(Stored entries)

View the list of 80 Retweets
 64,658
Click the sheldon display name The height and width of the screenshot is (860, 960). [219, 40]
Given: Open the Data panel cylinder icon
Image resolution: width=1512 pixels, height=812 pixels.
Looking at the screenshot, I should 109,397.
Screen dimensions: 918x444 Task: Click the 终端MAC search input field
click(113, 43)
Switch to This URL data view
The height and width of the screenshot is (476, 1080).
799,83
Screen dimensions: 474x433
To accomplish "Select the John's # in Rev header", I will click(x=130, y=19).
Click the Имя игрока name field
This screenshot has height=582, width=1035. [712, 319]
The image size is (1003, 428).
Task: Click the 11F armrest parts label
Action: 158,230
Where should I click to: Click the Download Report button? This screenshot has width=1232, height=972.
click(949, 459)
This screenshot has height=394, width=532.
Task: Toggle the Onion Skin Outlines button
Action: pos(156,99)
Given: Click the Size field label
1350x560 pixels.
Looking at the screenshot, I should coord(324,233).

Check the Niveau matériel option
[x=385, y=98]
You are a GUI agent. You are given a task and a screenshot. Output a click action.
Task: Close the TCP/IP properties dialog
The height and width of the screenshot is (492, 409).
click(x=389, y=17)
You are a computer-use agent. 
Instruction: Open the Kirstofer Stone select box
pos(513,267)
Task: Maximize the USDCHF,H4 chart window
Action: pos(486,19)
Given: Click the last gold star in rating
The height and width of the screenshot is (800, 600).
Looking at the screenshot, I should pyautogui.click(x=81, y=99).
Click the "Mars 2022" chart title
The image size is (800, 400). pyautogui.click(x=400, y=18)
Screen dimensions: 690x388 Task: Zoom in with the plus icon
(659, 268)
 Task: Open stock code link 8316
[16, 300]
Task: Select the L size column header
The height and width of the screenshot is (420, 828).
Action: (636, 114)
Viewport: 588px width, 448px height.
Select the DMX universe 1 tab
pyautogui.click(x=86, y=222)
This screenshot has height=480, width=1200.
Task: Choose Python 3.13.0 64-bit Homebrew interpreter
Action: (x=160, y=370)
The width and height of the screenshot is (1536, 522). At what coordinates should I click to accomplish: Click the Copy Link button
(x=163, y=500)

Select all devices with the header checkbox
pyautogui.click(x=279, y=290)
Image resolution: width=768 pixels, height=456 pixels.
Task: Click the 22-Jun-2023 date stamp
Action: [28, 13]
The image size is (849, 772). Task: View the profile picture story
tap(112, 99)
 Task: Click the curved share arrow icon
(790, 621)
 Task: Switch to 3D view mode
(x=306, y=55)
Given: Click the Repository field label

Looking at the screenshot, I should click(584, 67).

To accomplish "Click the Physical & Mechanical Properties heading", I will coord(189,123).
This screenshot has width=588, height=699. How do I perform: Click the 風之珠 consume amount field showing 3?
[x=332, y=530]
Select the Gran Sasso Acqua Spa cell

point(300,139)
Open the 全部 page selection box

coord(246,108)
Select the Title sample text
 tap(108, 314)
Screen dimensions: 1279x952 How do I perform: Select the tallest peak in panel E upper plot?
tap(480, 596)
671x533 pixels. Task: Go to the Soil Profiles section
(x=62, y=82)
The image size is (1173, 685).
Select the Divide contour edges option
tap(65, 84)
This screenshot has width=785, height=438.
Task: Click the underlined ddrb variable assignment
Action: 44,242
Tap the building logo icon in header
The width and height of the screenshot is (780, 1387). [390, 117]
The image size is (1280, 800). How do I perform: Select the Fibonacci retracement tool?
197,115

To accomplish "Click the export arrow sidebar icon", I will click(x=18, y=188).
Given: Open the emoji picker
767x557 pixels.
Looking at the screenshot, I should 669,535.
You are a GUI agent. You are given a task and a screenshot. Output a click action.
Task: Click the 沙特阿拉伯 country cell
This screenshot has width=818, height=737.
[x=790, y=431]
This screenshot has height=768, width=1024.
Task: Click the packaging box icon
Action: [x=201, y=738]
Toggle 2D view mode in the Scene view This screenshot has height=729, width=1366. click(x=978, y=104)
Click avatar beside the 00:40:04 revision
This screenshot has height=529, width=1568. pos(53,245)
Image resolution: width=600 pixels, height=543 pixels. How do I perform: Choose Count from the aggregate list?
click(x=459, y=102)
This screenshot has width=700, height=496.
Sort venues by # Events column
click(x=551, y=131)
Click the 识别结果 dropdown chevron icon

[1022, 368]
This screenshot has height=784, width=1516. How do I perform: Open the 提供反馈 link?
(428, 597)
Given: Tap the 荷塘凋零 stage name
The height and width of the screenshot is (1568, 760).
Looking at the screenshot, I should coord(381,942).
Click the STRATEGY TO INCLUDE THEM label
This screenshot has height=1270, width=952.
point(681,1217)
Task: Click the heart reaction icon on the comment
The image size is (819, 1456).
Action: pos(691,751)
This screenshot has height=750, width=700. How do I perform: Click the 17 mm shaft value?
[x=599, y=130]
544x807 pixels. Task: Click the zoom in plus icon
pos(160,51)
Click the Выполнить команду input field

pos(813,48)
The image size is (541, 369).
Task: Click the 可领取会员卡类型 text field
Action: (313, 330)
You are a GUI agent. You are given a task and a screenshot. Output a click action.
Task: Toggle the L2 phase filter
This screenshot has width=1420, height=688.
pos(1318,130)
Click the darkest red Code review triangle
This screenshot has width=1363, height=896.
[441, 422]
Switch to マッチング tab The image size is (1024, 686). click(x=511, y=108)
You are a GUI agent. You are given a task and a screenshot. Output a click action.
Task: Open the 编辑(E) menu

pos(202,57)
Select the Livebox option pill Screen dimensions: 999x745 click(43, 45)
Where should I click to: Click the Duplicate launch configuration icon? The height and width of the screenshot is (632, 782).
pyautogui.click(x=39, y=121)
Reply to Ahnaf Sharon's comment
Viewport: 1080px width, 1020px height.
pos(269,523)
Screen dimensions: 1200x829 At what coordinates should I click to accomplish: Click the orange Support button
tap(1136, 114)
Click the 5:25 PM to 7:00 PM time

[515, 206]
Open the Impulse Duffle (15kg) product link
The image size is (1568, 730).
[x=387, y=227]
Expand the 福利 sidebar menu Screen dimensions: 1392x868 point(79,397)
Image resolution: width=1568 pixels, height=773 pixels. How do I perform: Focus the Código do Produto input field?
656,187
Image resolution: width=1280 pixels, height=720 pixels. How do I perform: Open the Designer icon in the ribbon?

* AIM OF THE EXERCISE
Without skipping anything, transcribe every line above exactly.

* ANSWER TO THE PROBLEM
View the list of 80 Retweets
 64,658
Click the sheldon display name The height and width of the screenshot is (860, 960). [219, 40]
Given: Open the Data panel cylinder icon
Image resolution: width=1512 pixels, height=812 pixels.
Looking at the screenshot, I should 109,397.
Screen dimensions: 918x444 Task: Click the 终端MAC search input field
click(113, 43)
Switch to This URL data view
The height and width of the screenshot is (476, 1080).
799,83
Screen dimensions: 474x433
To accomplish "Select the John's # in Rev header", I will click(x=130, y=19).
Click the Имя игрока name field
This screenshot has height=582, width=1035. [712, 319]
The image size is (1003, 428).
Task: Click the 11F armrest parts label
Action: 158,230
Where should I click to: Click the Download Report button? This screenshot has width=1232, height=972.
click(949, 459)
This screenshot has height=394, width=532.
Task: Toggle the Onion Skin Outlines button
Action: pos(156,99)
Given: Click the Size field label
1350x560 pixels.
Looking at the screenshot, I should coord(324,233).

Check the Niveau matériel option
[x=385, y=98]
You are a GUI agent. You are given a task and a screenshot. Output a click action.
Task: Close the TCP/IP properties dialog
The height and width of the screenshot is (492, 409).
click(x=389, y=17)
You are a computer-use agent. 
Instruction: Open the Kirstofer Stone select box
pos(513,267)
Task: Maximize the USDCHF,H4 chart window
Action: pos(486,19)
Given: Click the last gold star in rating
The height and width of the screenshot is (800, 600).
Looking at the screenshot, I should pyautogui.click(x=81, y=99).
Click the "Mars 2022" chart title
The image size is (800, 400). pyautogui.click(x=400, y=18)
Screen dimensions: 690x388 Task: Zoom in with the plus icon
(659, 268)
 Task: Open stock code link 8316
[16, 300]
Task: Select the L size column header
The height and width of the screenshot is (420, 828).
Action: (636, 114)
Viewport: 588px width, 448px height.
Select the DMX universe 1 tab
pyautogui.click(x=86, y=222)
This screenshot has height=480, width=1200.
Task: Choose Python 3.13.0 64-bit Homebrew interpreter
Action: (x=160, y=370)
The width and height of the screenshot is (1536, 522). At what coordinates should I click to accomplish: Click the Copy Link button
(x=163, y=500)

Select all devices with the header checkbox
pyautogui.click(x=279, y=290)
Image resolution: width=768 pixels, height=456 pixels.
Task: Click the 22-Jun-2023 date stamp
Action: [28, 13]
The image size is (849, 772). Task: View the profile picture story
tap(112, 99)
 Task: Click the curved share arrow icon
(790, 621)
 Task: Switch to 3D view mode
(x=306, y=55)
Given: Click the Repository field label

Looking at the screenshot, I should click(584, 67).

To accomplish "Click the Physical & Mechanical Properties heading", I will coord(189,123).
This screenshot has width=588, height=699. How do I perform: Click the 風之珠 consume amount field showing 3?
[x=332, y=530]
Select the Gran Sasso Acqua Spa cell

point(300,139)
Open the 全部 page selection box

coord(246,108)
Select the Title sample text
 tap(108, 314)
Screen dimensions: 1279x952 How do I perform: Select the tallest peak in panel E upper plot?
tap(480, 596)
671x533 pixels. Task: Go to the Soil Profiles section
(x=62, y=82)
The image size is (1173, 685).
Select the Divide contour edges option
tap(65, 84)
This screenshot has width=785, height=438.
Task: Click the underlined ddrb variable assignment
Action: 44,242
Tap the building logo icon in header
The width and height of the screenshot is (780, 1387). [390, 117]
The image size is (1280, 800). How do I perform: Select the Fibonacci retracement tool?
197,115

To accomplish "Click the export arrow sidebar icon", I will click(x=18, y=188).
Given: Open the emoji picker
767x557 pixels.
Looking at the screenshot, I should 669,535.
You are a GUI agent. You are given a task and a screenshot. Output a click action.
Task: Click the 沙特阿拉伯 country cell
This screenshot has width=818, height=737.
[x=790, y=431]
This screenshot has height=768, width=1024.
Task: Click the packaging box icon
Action: [x=201, y=738]
Toggle 2D view mode in the Scene view This screenshot has height=729, width=1366. click(x=978, y=104)
Click avatar beside the 00:40:04 revision
This screenshot has height=529, width=1568. pos(53,245)
Image resolution: width=600 pixels, height=543 pixels. How do I perform: Choose Count from the aggregate list?
click(x=459, y=102)
This screenshot has width=700, height=496.
Sort venues by # Events column
click(x=551, y=131)
Click the 识别结果 dropdown chevron icon

[1022, 368]
This screenshot has height=784, width=1516. How do I perform: Open the 提供反馈 link?
(428, 597)
Given: Tap the 荷塘凋零 stage name
The height and width of the screenshot is (1568, 760).
Looking at the screenshot, I should coord(381,942).
Click the STRATEGY TO INCLUDE THEM label
This screenshot has height=1270, width=952.
point(681,1217)
Task: Click the heart reaction icon on the comment
The image size is (819, 1456).
Action: pos(691,751)
This screenshot has height=750, width=700. How do I perform: Click the 17 mm shaft value?
[x=599, y=130]
544x807 pixels. Task: Click the zoom in plus icon
pos(160,51)
Click the Выполнить команду input field

pos(813,48)
The image size is (541, 369).
Task: Click the 可领取会员卡类型 text field
Action: (313, 330)
You are a GUI agent. You are given a task and a screenshot. Output a click action.
Task: Toggle the L2 phase filter
This screenshot has width=1420, height=688.
pos(1318,130)
Click the darkest red Code review triangle
This screenshot has width=1363, height=896.
[441, 422]
Switch to マッチング tab The image size is (1024, 686). click(x=511, y=108)
You are a GUI agent. You are given a task and a screenshot. Output a click action.
Task: Open the 编辑(E) menu

pos(202,57)
Select the Livebox option pill Screen dimensions: 999x745 click(43, 45)
Where should I click to: Click the Duplicate launch configuration icon? The height and width of the screenshot is (632, 782).
pyautogui.click(x=39, y=121)
Reply to Ahnaf Sharon's comment
Viewport: 1080px width, 1020px height.
pos(269,523)
Screen dimensions: 1200x829 At what coordinates should I click to accomplish: Click the orange Support button
tap(1136, 114)
Click the 5:25 PM to 7:00 PM time

[515, 206]
Open the Impulse Duffle (15kg) product link
The image size is (1568, 730).
[x=387, y=227]
Expand the 福利 sidebar menu Screen dimensions: 1392x868 point(79,397)
Image resolution: width=1568 pixels, height=773 pixels. How do I perform: Focus the Código do Produto input field?
656,187
Image resolution: width=1280 pixels, height=720 pixels. How do I perform: Open the Designer icon in the ribbon?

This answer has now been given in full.